Why People Skip Them
The pressure is real. People are trying to change careers, cover a mortgage, get promoted, or land their first role before the window closes. The credential feels like the destination, so the shortest path to it looks like the right path.
The cost doesn't help. Certification exams aren't cheap, and for someone trying to break into the field, each attempt carries real financial weight and the added fear of failing. That fear is real. I've been there. More on that in a future post.
The study guides and bootcamps and instructor reputation have adapted to that pressure. They are optimized to help you pass the exam: passing the exam and understanding the material are not always the same thing.
You can memorize the seven layers of the OSI model with an acrostic. Going up from the bottom: Please Do Not Throw Sausage Pizza Away. Going down: People Seem To Need Data Processing. Most students learn one of those and feel good about it.
But knowing the acrostic and knowing how the model helps you troubleshoot a networking issue are two different things. When I'm faced with an issue and asking "why isn't this working," going through these layers helps me identify a possible solution early so I'm not engaging in a guessing game.
The acrostic gets you through the exam. Understanding what lives at each layer gets you through the job.
A Practical Roadmap
If you're new to the field or working to build a real foundation, here is the path I'd put you on:
ITF+ — Start here if you're genuinely new. It sets the vocabulary and gives you an honest picture of the field before you invest further.
A+ — This is where you learn how machines actually work. Hardware, operating systems, troubleshooting, basic networking. This is your foundation — do not skip it.

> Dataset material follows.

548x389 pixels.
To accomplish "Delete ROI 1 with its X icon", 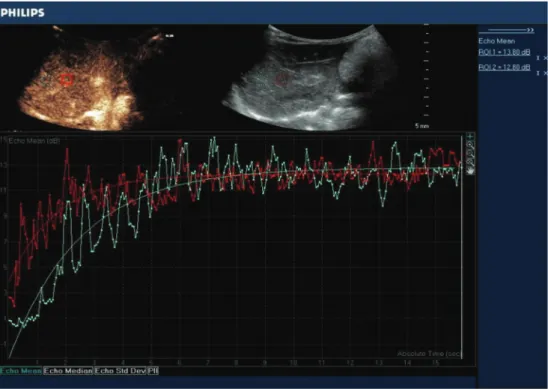I will 545,58.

By the way, this certification is broken up into two exams, which tells you how important it is to your career.
Network+ — Probably the most undervalued certification in the stack. Networks are everywhere. Every security investigation touches the network. Understanding TCP/IP, DNS, routing, and switching is not optional context: it's the foundation of the work.
Security+ — Now you're ready. You understand what you're protecting, how it's connected, and how it breaks. Security+ lands differently when the other three are already in place.
Microsoft Technology Associate (MTA) — These are the additional certifications I pursued, and ones I always recommended to entry-level students to ensure they had a solid foundation to build on.
- Windows Operating System Fundamentals (Exam 98-349)
- Windows Server Administration Fundamentals (Exam 98-365)
- Networking Fundamentals (Exam 98-366)
- Security Fundamentals (Exam 98-367)
Note: Microsoft retired the MTA program in June 2022 but the knowledge still matters. If you're targeting a Windows-heavy environment (which is most enterprise environments), look for equivalent coverage through Microsoft's current certification paths on Microsoft Learn.
Lab everything. Reading is not enough. Build a home environment, set up VMs, configure a basic network, watch the traffic. In a future post I will show you how to set up your own homelab — and if you know me, I'll show you how to do it on a budget.
Start with the fundamentals. These certifications that feel like a detour are exactly the ones that keep everything else standing.